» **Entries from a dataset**
···
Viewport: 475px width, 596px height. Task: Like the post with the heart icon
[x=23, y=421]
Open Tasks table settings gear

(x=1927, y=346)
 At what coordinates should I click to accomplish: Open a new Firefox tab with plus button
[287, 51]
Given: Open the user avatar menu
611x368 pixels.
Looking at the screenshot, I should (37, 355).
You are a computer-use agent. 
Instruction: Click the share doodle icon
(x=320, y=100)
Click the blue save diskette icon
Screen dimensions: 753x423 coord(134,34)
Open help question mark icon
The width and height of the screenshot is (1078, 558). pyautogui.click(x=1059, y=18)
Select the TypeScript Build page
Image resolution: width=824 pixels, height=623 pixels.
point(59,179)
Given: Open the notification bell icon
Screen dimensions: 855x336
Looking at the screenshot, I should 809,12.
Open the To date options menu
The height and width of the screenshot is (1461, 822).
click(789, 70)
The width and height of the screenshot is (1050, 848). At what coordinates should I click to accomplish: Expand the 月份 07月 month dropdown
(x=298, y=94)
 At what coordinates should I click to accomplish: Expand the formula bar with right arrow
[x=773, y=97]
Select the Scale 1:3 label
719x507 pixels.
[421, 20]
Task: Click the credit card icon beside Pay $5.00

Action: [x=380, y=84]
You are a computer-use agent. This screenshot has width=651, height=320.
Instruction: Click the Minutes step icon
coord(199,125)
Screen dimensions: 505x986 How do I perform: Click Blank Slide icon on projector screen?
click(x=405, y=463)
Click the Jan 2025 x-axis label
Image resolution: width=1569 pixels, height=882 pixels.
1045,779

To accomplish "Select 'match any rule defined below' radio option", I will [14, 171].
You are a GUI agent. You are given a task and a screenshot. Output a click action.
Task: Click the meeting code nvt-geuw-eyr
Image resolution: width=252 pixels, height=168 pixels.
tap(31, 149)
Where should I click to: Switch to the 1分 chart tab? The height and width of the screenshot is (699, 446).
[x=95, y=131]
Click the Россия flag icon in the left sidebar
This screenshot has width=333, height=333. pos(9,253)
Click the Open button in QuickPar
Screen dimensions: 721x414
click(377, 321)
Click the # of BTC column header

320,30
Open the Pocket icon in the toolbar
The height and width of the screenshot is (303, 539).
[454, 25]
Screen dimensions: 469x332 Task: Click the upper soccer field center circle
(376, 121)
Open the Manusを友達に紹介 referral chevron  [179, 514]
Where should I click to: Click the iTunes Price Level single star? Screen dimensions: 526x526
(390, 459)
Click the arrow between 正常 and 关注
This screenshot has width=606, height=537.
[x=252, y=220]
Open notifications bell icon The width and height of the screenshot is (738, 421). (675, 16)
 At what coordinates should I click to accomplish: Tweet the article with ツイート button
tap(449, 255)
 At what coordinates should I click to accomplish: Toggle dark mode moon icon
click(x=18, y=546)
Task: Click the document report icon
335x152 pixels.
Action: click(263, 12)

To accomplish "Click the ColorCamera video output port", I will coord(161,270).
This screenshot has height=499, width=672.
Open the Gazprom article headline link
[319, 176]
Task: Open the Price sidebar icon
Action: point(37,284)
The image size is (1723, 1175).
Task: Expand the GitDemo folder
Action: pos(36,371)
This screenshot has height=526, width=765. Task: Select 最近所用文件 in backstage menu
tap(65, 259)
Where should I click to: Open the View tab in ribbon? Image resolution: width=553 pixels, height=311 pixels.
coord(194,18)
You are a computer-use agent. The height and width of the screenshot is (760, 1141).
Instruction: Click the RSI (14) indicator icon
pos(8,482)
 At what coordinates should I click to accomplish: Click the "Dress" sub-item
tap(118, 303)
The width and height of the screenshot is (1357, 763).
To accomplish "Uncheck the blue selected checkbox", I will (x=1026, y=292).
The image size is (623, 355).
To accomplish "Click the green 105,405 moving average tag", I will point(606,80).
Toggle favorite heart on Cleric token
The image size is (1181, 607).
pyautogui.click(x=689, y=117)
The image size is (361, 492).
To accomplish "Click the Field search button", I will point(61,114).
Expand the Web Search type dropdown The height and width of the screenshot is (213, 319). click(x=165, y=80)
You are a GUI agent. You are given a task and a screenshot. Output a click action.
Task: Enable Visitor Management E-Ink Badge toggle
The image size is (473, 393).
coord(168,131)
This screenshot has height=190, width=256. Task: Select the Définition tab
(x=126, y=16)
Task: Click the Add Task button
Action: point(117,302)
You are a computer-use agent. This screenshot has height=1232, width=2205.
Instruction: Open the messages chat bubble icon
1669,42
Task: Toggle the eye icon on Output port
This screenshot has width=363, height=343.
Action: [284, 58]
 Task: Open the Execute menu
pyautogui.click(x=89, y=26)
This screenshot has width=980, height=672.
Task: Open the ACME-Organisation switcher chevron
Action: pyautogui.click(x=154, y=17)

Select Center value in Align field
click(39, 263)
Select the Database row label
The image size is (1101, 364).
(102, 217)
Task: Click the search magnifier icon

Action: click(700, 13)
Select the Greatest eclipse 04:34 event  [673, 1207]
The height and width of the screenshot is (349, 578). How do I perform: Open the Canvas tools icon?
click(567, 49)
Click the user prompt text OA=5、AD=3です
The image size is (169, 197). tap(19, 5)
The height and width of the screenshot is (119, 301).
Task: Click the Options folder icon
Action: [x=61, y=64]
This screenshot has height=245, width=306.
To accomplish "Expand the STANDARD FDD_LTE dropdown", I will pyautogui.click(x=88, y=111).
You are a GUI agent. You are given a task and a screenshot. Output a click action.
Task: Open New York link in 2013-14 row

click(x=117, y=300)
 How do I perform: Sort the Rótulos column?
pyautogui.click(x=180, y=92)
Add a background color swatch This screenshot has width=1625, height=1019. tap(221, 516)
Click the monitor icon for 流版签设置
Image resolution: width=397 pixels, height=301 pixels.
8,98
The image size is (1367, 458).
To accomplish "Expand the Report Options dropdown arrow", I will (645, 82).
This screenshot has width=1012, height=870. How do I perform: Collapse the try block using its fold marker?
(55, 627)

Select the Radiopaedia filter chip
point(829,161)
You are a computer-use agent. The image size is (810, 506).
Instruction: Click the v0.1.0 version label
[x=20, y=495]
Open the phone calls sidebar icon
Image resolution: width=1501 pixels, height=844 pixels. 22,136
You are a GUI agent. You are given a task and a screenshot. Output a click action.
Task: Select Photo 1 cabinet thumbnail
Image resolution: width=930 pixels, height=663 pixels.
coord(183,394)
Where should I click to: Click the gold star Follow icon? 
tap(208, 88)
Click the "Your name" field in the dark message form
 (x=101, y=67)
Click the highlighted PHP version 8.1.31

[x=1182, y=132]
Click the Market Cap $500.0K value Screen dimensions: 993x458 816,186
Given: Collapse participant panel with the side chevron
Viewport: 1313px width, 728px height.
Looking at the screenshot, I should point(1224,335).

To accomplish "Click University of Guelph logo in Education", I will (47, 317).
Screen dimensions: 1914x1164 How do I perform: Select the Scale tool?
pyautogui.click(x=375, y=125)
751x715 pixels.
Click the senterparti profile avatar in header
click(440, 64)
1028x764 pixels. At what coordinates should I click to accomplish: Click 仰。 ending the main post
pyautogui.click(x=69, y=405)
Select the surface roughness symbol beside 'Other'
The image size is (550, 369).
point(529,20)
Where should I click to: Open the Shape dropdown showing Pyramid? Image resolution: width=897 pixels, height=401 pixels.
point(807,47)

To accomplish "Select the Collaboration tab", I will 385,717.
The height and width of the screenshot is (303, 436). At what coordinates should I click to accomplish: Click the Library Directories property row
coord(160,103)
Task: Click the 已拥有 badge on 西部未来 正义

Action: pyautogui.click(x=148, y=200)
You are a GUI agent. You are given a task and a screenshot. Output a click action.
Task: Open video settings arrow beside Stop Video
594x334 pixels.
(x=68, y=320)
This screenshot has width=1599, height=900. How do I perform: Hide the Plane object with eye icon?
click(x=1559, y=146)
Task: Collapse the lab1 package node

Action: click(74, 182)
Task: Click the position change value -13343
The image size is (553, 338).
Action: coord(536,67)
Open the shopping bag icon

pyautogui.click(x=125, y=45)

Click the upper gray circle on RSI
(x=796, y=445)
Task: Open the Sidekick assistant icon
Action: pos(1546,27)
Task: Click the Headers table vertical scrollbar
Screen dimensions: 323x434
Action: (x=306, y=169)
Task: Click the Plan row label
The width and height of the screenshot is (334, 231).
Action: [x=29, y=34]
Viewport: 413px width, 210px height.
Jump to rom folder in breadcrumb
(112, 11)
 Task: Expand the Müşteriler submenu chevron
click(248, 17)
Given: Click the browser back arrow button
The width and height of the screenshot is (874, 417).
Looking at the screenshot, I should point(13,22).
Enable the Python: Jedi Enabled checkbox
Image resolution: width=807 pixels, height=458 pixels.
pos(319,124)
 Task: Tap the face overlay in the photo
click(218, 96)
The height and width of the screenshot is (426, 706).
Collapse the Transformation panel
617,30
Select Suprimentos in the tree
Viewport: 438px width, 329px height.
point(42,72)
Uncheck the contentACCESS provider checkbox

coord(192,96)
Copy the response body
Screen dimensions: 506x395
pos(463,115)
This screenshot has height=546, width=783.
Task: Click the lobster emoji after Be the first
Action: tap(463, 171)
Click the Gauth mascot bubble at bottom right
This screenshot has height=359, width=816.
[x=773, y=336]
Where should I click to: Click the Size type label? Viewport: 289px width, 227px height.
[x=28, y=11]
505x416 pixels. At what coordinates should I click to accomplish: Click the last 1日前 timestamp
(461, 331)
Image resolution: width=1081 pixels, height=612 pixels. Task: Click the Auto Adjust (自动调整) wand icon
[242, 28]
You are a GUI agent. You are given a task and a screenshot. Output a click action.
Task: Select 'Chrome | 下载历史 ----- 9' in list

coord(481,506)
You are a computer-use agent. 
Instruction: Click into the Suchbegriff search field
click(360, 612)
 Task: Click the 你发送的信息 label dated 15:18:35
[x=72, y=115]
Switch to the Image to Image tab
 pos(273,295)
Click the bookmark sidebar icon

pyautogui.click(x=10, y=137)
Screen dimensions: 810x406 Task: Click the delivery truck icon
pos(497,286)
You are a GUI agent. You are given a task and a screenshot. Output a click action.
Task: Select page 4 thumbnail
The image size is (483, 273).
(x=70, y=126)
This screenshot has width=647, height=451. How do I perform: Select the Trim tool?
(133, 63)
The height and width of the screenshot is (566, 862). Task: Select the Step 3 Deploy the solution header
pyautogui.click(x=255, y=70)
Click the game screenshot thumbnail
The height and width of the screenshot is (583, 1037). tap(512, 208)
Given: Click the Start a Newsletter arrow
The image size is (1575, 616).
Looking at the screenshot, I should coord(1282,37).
···
» **Task to carry out**
Reproduce the rows in the stretch from the line containing "Given: Collapse participant" through the line containing "Action: [x=29, y=34]", swapping "Collapse" for "Fold" and leaving everything else unchanged.

» **Result of the exercise**
Given: Fold participant panel with the side chevron
Viewport: 1313px width, 728px height.
Looking at the screenshot, I should point(1224,335).

To accomplish "Click University of Guelph logo in Education", I will (47, 317).
Screen dimensions: 1914x1164 How do I perform: Select the Scale tool?
pyautogui.click(x=375, y=125)
751x715 pixels.
Click the senterparti profile avatar in header
click(440, 64)
1028x764 pixels. At what coordinates should I click to accomplish: Click 仰。 ending the main post
pyautogui.click(x=69, y=405)
Select the surface roughness symbol beside 'Other'
The image size is (550, 369).
point(529,20)
Where should I click to: Open the Shape dropdown showing Pyramid? Image resolution: width=897 pixels, height=401 pixels.
point(807,47)

To accomplish "Select the Collaboration tab", I will 385,717.
The height and width of the screenshot is (303, 436). At what coordinates should I click to accomplish: Click the Library Directories property row
coord(160,103)
Task: Click the 已拥有 badge on 西部未来 正义

Action: pyautogui.click(x=148, y=200)
You are a GUI agent. You are given a task and a screenshot. Output a click action.
Task: Open video settings arrow beside Stop Video
594x334 pixels.
(x=68, y=320)
This screenshot has width=1599, height=900. How do I perform: Hide the Plane object with eye icon?
click(x=1559, y=146)
Task: Fold the lab1 package node

Action: click(74, 182)
Task: Click the position change value -13343
The image size is (553, 338).
Action: coord(536,67)
Open the shopping bag icon

pyautogui.click(x=125, y=45)

Click the upper gray circle on RSI
(x=796, y=445)
Task: Open the Sidekick assistant icon
Action: pos(1546,27)
Task: Click the Headers table vertical scrollbar
Screen dimensions: 323x434
Action: (x=306, y=169)
Task: Click the Plan row label
The width and height of the screenshot is (334, 231).
Action: [x=29, y=34]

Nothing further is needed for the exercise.